How global warming is changing fashion
Filed under: Fashion, Designers & Brands
If you follow the fashion industry at all, you know that designers release their new collections according to seasons -- Fall '07, Spring '08, etc. Makes sense, right? You need a different wardrobe in April than you do in November. However, according to this article in the Wall Street Journal, the days when people swapped out their wardrobes with every change of season may be long gone.
Liz Claiborne Inc, Target, Kohls and JC Penny are all following the trend -- shifting the way they sell clothes, so they have items on the rack that customers need "month to month, instead of season to season."
So what gives?
Apparently part of the reason is that these days, we spend so much time inside that there's no longer a need for the kind of big, bulky clothing our parents used to keep warm during the colder months. But the primary reason for this growing shift away from conventional season-to-season design is said to be something more...fundamental.

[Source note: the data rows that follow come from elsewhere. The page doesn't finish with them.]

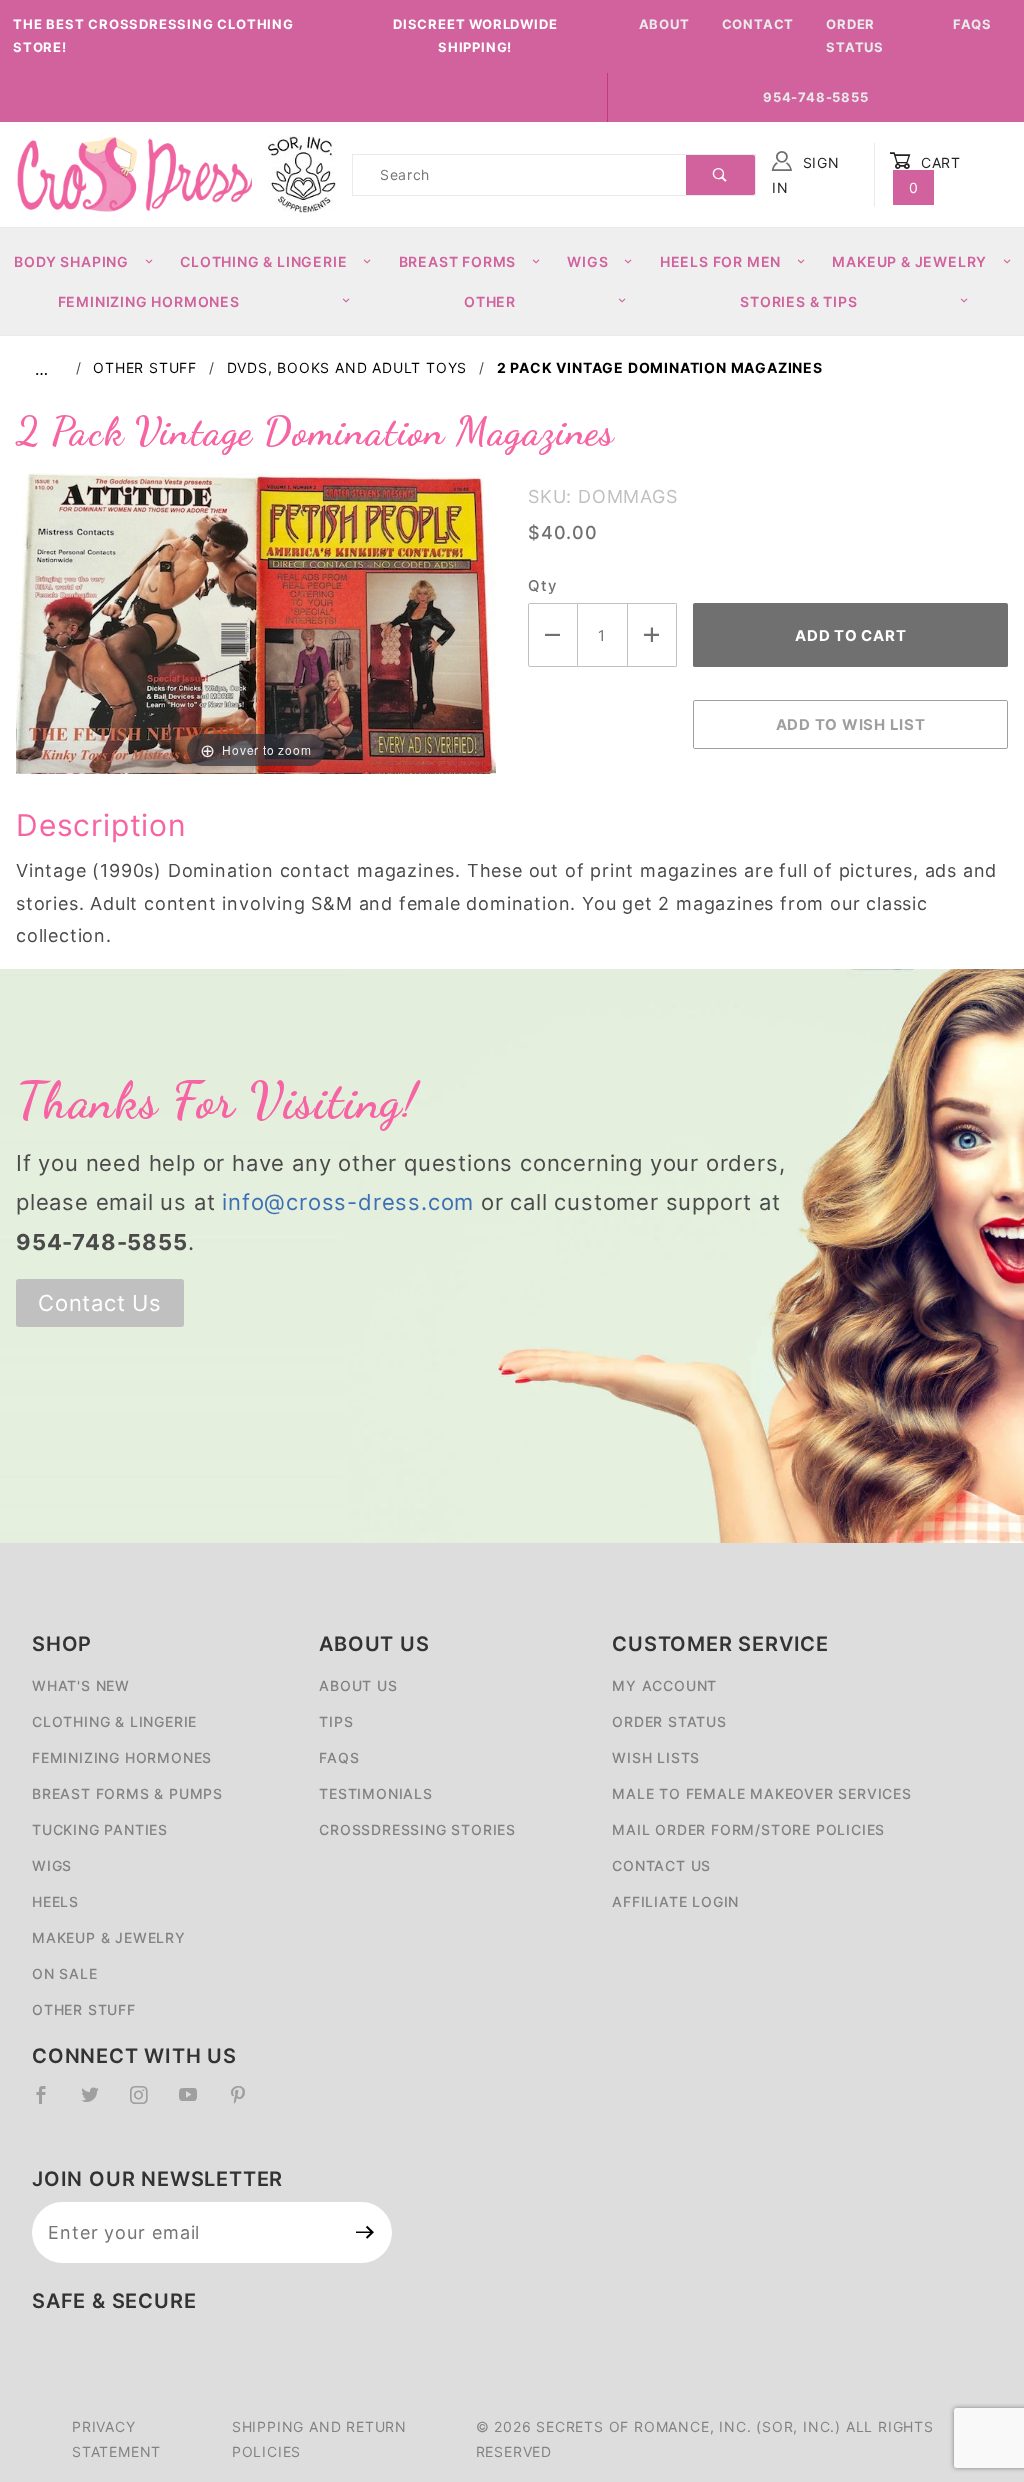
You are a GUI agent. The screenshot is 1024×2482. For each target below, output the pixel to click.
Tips (336, 1721)
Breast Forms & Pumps (127, 1793)
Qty (542, 585)
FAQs (972, 24)
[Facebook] (49, 2103)
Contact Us (100, 1303)
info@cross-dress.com (348, 1202)
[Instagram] (147, 2103)
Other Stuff (84, 2009)
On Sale (65, 1973)
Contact (758, 24)
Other (490, 301)
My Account (664, 1685)
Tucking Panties (100, 1829)
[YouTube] (197, 2103)
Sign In (806, 175)
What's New (81, 1685)
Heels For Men (720, 261)
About (664, 24)
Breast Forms (458, 261)
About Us (358, 1685)
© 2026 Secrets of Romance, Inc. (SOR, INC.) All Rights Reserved (705, 2439)
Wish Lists (656, 1757)
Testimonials (376, 1793)
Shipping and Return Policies (319, 2439)
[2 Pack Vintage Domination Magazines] (256, 621)
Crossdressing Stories (417, 1829)
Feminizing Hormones (149, 301)
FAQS (339, 1757)
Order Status (855, 35)
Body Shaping (71, 261)
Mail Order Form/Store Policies (748, 1829)
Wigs (587, 261)
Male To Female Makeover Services (762, 1793)
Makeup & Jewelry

In short, it's due to climate change. According to Radley Horton, Columbia University climatologist, "There are less extreme differences between seasons." In fact, Spring comes 7 to 10 days earlier than it used to, fall is a week later than it was in decades past, and the months in between are growing milder -- meaning, that the chore of overhauling your wardrobe ever 3-4 months is quickly becoming unnecessary.
Who knows, maybe this means you don't have to stop wearing white just because Labor Day has come and gone.